At this point, it is important to note that some Dox drug delivery nanosystems were co-conjugated with folic acid as a targeting agent (Tong, et al., 2017; Chen et al., 2017). Folic acid is a vitamin related to the DNA nucleic bases synthesis, essential for survival and growth of normal cells as well as of tumor cells in rapid proliferation. For this reason, folate receptors are overexpressed in the plasmatic membrane of tumor cells making them interesting targets (Fernández et al., 2018). Hence, folic acid can be explored to actively vectoring nanobiomaterials for diagnostic, drug delivery, and theranostic of diseases such as breast and ovarian carcinoma, among others. The incorporation of folic acid was shown to increase the selectivity inducing their concentration in MCF-7, SKOV3, and HeLa tumor cells in comparison with normal cells, thus demonstrating its effectiveness in targeting strategy. In another vectoring approach, Sette et al. had presented a novel antibody for conjugation with PEG-TiO₂ NPs, and targeting Kv 11.1 potassium channel, expressed on the plasma membranes of pancreatic ductal adenocarcinoma cells (Sette et al., 2013). Furthermore, Jana et al. presented an interesting approach for the dual co-conjugation of biomolecules on TiO₂ NPs by multi-functionalizing them with tris-(nitrilotriacetic acid) (Tris-NTA) and biotin anchoring sites for oligo-histidine and avidin-modified biomolecules, respectively (Jana et al., 2013). By using this approach, a vast class of targeting biomolecules such as antibodies can be conjugated to TiO₂ NPs generating NBMs aiming for specific diseases.

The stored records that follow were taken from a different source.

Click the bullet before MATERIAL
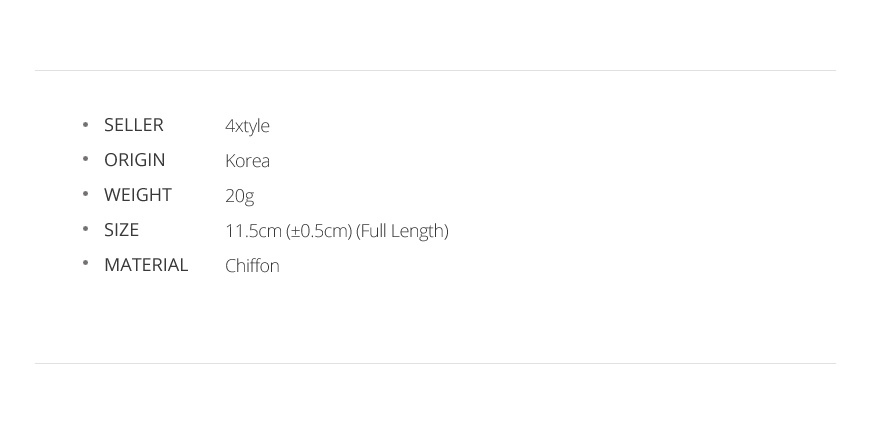 pos(85,264)
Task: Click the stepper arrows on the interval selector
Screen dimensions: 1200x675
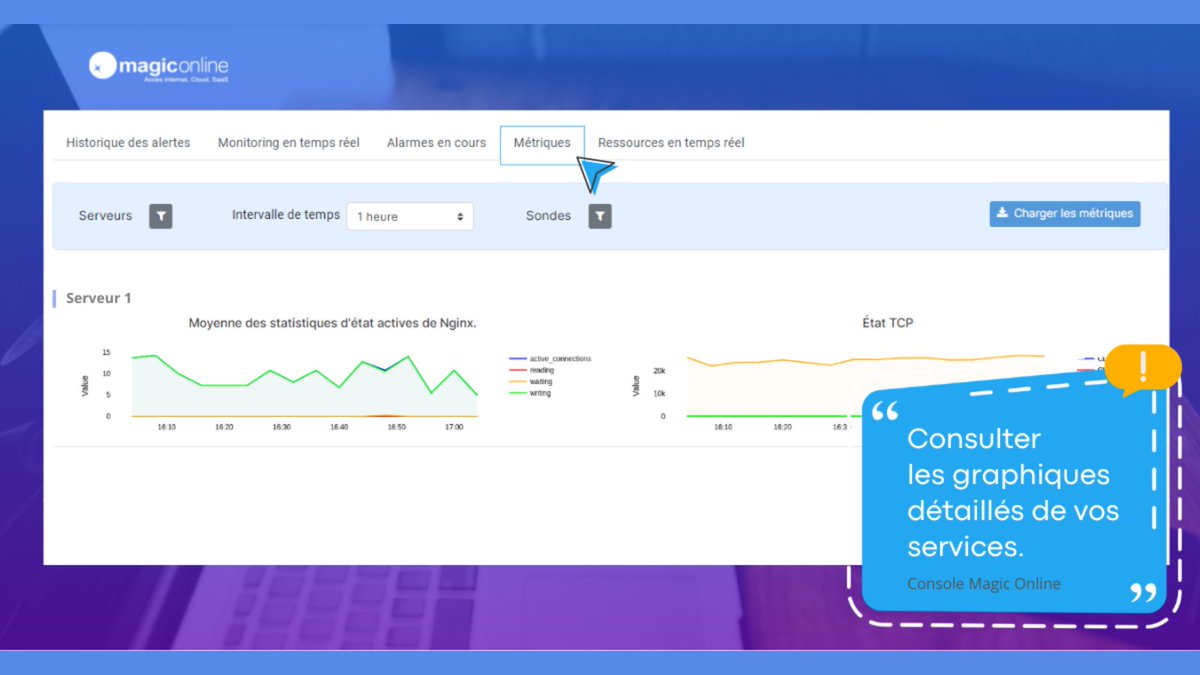Action: point(462,216)
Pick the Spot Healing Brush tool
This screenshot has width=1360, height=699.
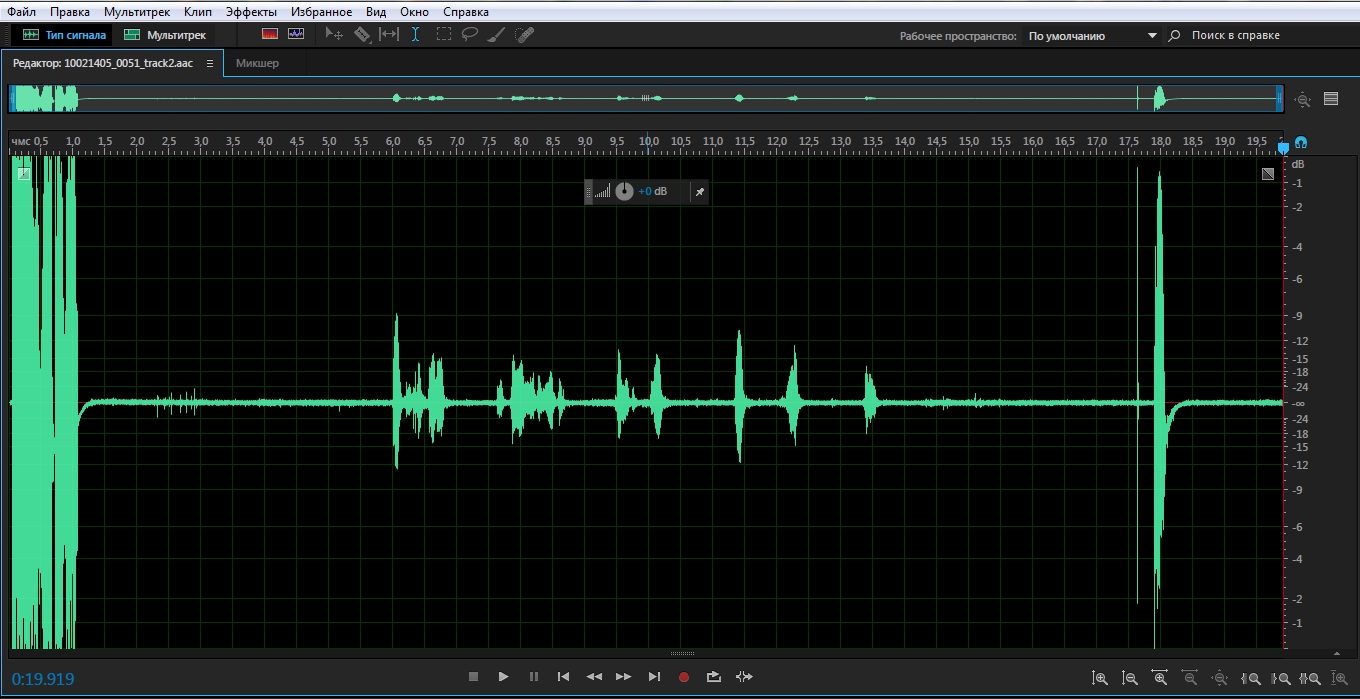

The works presented so far intended to illustrate the possibilities of application of TiO₂ NPs and how the results can be influenced by the composition and the size, as well as the molecules intentionally conjugated on the surface, or unintendedly adsorbed such as due to the formation of a corona. Of course, the variety of studies and approaches that can be found in the recent literature involving TiO₂ NBMs spams a much broader scope, and the examples presented below refer only to those published and consolidated in the last two decades. For example, it has been consistently demonstrated that TiO₂ NPs have no significant tendency to penetrate the gastrointestinal tract (Janer et al., 2014; Bachler et al., 2015). On the other hand, histopathological investigations for almost three months indicated that when i.v. administered, they tend to accumulate mainly in the liver, but also in the spleen, lungs, and kidneys in minor extent (Fabian et al., 2008; Geraets et al., 2014). A complementary work by Xie et al. showed that the main route of elimination of titanium dioxide-based nanomaterials is via renal excretion (Xie et al., 2011), a quite favorable route. Finally, the agglomeration of nanoparticles is dependent on several factors, such as pH and ionic strength, but also concentration since saturation can be reached leading to agglomeration. Nevertheless, this is a problem that can be solved by proper choice of the molecules conjugated on the NPs surface. In fact, there are bright perspectives for the development of efficient TiO₂-based nanoagents for diagnostic and treatment of cancer, as presented in Table 1, where examples are listed according to the type of nanoparticle, the stabilizing and/or targeting agents, the in vitro or in vivo models, and possible applications in oncological therapy.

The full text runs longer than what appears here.